Un coup dans la tête : comment les commotions cérébrales affectent les joueuses de football professionnelles
Feb 3, 2020
La Coupe du Monde Féminine de la FIFA suscite une vague d'enthousiasme et d'inspiration chez des millions de fans de football du monde entier. Cette année ne fera pas exception. Cependant, ces dernières années, chaque compétition soulève un sujet préoccupant qui ne cesse de prendre de l'ampleur : les commotions cérébrales et les blessures à la tête dans le football féminin.
De nombreux sports ont été critiqués pour les risques de traumatisme crânien et cérébral qu'ils présentent, mais le football féminin est récemment devenu une cible plus importante. Selon certaines études récentes , les taux de traumatismes crâniens dans le football féminin sont même plus élevés que dans le football américain.
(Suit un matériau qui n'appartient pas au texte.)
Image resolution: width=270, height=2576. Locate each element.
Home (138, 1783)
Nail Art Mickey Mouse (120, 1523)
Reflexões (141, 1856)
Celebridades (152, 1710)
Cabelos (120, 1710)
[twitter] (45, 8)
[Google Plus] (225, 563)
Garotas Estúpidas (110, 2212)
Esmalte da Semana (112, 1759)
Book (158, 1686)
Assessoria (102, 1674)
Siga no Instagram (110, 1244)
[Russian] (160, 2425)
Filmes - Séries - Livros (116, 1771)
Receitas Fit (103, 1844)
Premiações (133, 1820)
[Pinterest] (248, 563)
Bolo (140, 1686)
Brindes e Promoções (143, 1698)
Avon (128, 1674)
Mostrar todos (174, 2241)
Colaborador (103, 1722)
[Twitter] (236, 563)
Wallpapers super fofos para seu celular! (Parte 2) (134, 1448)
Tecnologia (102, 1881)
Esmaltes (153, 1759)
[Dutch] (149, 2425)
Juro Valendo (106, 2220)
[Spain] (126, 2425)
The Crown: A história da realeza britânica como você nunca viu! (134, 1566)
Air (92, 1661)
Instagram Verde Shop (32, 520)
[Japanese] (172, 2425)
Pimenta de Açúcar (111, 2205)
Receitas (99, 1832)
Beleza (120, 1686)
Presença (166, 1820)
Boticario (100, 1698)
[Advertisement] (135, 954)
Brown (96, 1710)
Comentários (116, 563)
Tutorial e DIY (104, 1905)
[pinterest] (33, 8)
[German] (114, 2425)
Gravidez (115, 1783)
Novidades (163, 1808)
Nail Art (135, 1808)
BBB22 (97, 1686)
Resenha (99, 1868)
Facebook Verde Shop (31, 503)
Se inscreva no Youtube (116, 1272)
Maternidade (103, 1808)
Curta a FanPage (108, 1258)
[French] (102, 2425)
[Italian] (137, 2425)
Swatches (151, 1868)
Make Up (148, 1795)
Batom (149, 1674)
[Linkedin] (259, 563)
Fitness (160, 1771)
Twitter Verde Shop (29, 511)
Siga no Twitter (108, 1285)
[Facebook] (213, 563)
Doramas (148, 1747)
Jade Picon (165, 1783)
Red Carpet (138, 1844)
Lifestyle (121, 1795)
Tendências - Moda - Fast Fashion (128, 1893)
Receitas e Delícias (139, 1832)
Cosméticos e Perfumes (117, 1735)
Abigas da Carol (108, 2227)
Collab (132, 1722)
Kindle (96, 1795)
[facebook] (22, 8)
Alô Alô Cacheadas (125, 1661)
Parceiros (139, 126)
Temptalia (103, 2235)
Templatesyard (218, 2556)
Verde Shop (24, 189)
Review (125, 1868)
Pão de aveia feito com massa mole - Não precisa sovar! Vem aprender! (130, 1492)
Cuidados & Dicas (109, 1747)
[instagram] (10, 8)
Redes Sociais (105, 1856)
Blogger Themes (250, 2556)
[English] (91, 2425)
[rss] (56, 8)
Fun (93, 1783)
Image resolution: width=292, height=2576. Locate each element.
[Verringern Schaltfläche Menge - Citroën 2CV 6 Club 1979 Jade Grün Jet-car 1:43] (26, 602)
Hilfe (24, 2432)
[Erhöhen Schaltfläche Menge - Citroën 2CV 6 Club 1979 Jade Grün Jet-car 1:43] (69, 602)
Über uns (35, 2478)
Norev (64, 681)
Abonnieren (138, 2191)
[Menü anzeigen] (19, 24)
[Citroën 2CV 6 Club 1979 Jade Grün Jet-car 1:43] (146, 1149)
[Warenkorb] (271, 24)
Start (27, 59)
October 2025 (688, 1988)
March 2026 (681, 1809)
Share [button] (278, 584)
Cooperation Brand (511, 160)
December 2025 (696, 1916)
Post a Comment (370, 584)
C'est une réalité troublante, car le football est l'un des sports les plus populaires chez les jeunes au monde, avec une popularité croissante aux États-Unis et à l'étranger, en particulier chez les filles. Avec un taux de commotion cérébrale estimé à environ 6 % et une participation mondiale de plusieurs millions de personnes, des centaines de milliers de jeunes cerveaux risquent d'être blessés chaque année. Il semble qu'il soit temps que le monde du football fasse davantage pour protéger les joueurs actuels et futurs.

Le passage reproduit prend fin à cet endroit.